▸ **Passage to read**
--------------------

Defined benefit pensions come under scrutiny

The widespread and continued closure of defined benefit plans have made for a climate of uncertainty and aversion amongst participating companies and members alike. According to reports from the Pension Protection Fund and The Pensions Regulator, the number of schemes open to accrual continues to fall, as do levels of membership. As such, schemes are being made to seem an increasingly unattractive option to today’s overly risk conscious climate.

Consensus in the industry suggests that while legacy schemes look to thrive, the prospective opportunities for defined benefit schemes are invariably uncertain outside of large employers and the public sector. A string of notable closures have meant for a significant loss of confidence in the integrity and feasibility of final salary schemes in small and medium sized businesses.

Barnardos closure
One such instance of closure is that of children’s charity Barnardo’s, who were – in January of this year – forcibly urged into closure with standing pension liabilities of £548m and a shortfall of £83.9m. Director of finance, Kevin Barnes said: “The decision to close this scheme was to do with the size of the liability and the risk of this increasing further… There was also a secondary point, which is that the members of the scheme are a diminishing part of the workforce, and we were paying a disproportionate amount for their benefits compared with the rest.”

Though new members to the scheme were rebuffed from 2007 onwards, the system is – as of the end of March – to be closed entirely. The British charity will continue to offer a defined-contribution scheme, granting funds in supplementing employee pensions; though far short of the retirement guarantees offered previously in their defined benefit scheme.

--------------------

▸ **To do**
A – Please answer these questions about the pensions passage:
(i) Which two bodies' reports say the number of schemes open to accrual continues to fall?
(ii) What shortfall did the Barnardo's scheme carry?
(iii) From what year were new members turned away from the Barnardo's scheme?
B – Pick up the passage on defined benefit pensions after its final sentence and carry it on.
The material after the pensions passage plays no part in anything asked here.

▸ **Supplied data**
--------------------

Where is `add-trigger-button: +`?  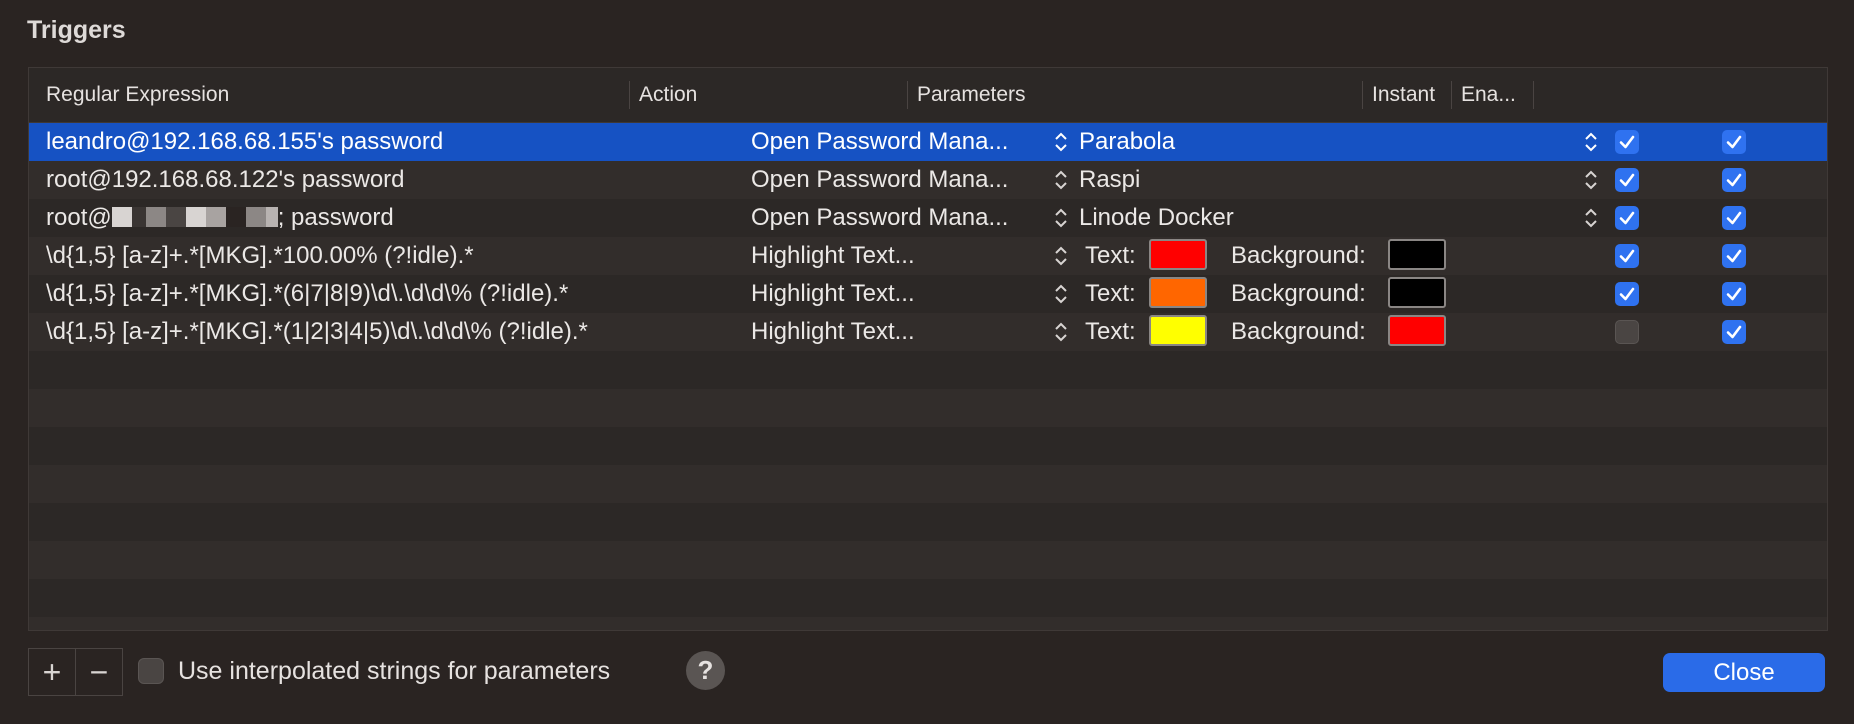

--------------------

▸ **Results for the exercise**
A –
(i) The Pension Protection Fund and The Pensions Regulator
(ii) £83.9m
(iii) 2007

B –
A lack of confidence
Continued scheme failures of a similar nature have contributed to a growing sense of crisis amongst those looking for an attractive means to a healthy pension. In addition to the pitfalls and inherent sense of risk pertaining to financial crises is the deep set cultural aversion of what many consider to be a jeopardous basis for investment.

Further supplanting the potential benefits of defined benefit pension plans are deep-set mistrusts in the intentions of collective vehicles. Through the past decade there has been a sustained departure from collective solutions and a shift more towards individual means of harbouring savings. Many potential members underestimate the benefits to be reaped from collective schemes, and are – in these instances – dictated by a deep-set mistrust of collective vehicles.

Further bolstering a mounting uncertainty of sustainability are an implacable number of regulatory requirements impeding on the attractiveness of defined benefit schemes. Some analysts and commentators have suggested that each legislative change is ‘another nail in the coffin’ of defined benefit schemes and that without stable terms of being, both companies and members alike are increasingly unlikely to risk investment.

Without the comprehensive insurances of working for a large company or for the public sector, employees are simply unwilling to stake a great deal of money on the viability and continued sustainability of small and medium sized companies.